What to work on - Only one portion of the data is to be written out: from the line bearing "Click the locate/select opened file icon" through the line bearing "The height and width of the screenshot is (1352, 2576).". Write it exactly as it appears.

Listed entries -
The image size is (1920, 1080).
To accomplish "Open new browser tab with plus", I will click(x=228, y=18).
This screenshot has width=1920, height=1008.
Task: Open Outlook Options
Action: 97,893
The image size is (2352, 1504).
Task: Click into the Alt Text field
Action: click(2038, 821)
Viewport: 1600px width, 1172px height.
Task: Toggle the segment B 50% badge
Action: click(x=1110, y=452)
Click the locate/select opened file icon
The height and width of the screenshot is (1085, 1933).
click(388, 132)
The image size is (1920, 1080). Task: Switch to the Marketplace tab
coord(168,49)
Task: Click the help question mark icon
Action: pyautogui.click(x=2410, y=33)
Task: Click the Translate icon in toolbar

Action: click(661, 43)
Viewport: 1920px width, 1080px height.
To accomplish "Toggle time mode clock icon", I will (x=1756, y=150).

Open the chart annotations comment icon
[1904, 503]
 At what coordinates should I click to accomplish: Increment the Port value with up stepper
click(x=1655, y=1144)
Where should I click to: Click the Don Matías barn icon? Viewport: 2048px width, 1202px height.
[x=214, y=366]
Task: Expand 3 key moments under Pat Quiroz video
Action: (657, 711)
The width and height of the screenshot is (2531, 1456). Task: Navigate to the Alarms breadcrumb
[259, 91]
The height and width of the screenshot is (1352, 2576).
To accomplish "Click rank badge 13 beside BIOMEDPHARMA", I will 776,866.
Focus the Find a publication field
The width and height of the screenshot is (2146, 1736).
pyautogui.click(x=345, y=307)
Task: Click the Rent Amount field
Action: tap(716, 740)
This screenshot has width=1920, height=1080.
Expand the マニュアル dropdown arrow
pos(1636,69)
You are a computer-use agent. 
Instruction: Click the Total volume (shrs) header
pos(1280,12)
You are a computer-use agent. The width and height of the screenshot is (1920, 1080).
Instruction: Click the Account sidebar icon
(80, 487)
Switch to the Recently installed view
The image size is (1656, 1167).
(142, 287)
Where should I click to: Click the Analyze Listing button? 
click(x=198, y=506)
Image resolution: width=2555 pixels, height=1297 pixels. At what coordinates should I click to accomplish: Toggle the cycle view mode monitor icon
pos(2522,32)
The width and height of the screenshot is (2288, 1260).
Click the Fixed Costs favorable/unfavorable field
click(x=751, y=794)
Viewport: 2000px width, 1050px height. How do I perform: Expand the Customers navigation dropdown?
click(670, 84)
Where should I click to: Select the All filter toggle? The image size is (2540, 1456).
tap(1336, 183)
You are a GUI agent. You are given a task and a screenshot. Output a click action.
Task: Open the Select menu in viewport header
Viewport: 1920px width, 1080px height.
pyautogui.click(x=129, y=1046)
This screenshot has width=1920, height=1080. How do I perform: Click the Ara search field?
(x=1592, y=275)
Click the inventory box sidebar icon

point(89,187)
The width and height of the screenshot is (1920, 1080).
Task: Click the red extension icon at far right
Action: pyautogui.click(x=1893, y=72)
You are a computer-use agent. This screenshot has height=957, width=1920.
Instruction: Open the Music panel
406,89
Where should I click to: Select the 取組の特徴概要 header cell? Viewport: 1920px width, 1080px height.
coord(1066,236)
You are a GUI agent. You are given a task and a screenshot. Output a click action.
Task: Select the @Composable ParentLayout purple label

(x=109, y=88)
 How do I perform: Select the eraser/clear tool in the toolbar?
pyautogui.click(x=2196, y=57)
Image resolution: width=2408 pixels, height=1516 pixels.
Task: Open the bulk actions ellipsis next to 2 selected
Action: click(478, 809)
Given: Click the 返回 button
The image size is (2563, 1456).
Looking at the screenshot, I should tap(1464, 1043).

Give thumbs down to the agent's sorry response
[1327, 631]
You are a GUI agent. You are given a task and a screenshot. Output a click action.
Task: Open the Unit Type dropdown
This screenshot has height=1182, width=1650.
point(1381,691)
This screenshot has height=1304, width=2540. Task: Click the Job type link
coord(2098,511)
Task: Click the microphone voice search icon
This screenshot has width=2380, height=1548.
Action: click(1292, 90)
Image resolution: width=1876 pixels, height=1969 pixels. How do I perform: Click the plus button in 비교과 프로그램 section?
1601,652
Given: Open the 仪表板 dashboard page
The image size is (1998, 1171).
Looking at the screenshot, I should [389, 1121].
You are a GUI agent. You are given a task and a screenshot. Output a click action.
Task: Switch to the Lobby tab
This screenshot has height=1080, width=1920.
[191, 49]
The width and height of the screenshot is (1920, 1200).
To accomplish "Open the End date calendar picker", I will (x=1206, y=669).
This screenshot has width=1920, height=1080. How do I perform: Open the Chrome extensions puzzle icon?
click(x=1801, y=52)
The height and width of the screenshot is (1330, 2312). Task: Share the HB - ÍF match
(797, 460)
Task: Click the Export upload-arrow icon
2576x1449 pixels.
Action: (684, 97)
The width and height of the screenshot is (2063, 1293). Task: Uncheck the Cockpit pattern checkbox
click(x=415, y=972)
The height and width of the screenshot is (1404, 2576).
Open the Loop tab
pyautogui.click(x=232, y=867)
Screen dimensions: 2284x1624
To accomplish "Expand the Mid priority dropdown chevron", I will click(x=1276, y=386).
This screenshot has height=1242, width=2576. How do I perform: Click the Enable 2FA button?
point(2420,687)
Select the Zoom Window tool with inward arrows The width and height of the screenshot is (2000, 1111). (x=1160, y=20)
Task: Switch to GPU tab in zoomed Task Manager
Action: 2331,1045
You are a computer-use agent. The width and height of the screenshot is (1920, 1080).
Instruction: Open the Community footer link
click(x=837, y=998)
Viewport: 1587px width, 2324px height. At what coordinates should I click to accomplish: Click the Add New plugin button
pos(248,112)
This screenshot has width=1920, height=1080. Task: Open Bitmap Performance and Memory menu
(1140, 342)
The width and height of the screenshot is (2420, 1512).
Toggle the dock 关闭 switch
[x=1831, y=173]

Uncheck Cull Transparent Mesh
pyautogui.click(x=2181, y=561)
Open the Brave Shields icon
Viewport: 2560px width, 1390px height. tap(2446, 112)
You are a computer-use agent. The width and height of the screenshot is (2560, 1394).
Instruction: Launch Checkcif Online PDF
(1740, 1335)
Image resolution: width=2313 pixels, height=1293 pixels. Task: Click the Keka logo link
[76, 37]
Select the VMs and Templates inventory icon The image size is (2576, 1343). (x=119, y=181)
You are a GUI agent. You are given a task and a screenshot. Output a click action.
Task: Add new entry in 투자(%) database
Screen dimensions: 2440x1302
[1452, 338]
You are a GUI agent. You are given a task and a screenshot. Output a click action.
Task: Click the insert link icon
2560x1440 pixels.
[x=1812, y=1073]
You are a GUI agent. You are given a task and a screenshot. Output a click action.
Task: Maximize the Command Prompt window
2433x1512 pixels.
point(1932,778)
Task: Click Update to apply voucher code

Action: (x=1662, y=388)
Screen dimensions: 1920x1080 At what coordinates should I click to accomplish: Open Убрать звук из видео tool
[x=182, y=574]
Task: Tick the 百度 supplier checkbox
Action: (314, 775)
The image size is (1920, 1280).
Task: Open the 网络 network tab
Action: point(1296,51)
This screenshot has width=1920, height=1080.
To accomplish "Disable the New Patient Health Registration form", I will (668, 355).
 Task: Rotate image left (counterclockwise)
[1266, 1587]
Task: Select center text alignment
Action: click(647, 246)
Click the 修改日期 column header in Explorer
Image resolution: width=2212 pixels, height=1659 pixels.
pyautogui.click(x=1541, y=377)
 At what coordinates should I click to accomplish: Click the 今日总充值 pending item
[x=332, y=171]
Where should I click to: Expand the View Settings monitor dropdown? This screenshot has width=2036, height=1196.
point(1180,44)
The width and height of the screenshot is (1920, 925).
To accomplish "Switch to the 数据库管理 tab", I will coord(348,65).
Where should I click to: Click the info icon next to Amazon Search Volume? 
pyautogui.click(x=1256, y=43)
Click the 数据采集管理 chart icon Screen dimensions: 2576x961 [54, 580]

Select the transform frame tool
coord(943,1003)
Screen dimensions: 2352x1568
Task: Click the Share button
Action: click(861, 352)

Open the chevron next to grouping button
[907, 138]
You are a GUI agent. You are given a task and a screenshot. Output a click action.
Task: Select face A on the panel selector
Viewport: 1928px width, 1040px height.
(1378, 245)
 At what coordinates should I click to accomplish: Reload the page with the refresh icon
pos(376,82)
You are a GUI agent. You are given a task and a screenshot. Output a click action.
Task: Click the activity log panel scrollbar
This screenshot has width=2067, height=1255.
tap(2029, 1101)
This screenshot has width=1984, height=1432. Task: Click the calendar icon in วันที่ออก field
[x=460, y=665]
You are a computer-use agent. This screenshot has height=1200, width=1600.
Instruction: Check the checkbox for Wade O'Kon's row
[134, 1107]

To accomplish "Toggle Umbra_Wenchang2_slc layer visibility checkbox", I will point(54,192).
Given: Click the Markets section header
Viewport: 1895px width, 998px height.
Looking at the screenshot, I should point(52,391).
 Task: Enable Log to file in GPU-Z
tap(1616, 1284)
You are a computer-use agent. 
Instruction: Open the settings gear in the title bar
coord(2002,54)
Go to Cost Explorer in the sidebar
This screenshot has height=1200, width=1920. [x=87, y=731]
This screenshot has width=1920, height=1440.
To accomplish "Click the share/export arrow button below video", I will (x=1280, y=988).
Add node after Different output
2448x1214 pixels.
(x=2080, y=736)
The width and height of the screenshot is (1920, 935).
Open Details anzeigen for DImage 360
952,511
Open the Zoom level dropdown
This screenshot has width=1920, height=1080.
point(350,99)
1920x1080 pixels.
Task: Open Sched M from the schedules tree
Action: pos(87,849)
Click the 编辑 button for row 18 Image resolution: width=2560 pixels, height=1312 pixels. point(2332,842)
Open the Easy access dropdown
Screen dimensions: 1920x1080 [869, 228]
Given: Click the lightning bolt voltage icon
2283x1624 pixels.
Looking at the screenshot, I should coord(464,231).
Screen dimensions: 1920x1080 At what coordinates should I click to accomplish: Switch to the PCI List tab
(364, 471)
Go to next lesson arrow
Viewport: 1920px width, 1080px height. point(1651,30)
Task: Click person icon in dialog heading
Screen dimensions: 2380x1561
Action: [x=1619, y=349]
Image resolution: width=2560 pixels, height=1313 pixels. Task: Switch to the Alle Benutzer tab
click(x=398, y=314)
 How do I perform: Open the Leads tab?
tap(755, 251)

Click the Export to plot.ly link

Response to this task -
Click the locate/select opened file icon
The height and width of the screenshot is (1085, 1933).
click(388, 132)
The image size is (1920, 1080). Task: Switch to the Marketplace tab
coord(168,49)
Task: Click the help question mark icon
Action: pyautogui.click(x=2410, y=33)
Task: Click the Translate icon in toolbar

Action: click(661, 43)
Viewport: 1920px width, 1080px height.
To accomplish "Toggle time mode clock icon", I will (x=1756, y=150).

Open the chart annotations comment icon
[1904, 503]
 At what coordinates should I click to accomplish: Increment the Port value with up stepper
click(x=1655, y=1144)
Where should I click to: Click the Don Matías barn icon? Viewport: 2048px width, 1202px height.
[x=214, y=366]
Task: Expand 3 key moments under Pat Quiroz video
Action: (657, 711)
The width and height of the screenshot is (2531, 1456). Task: Navigate to the Alarms breadcrumb
[259, 91]
The height and width of the screenshot is (1352, 2576).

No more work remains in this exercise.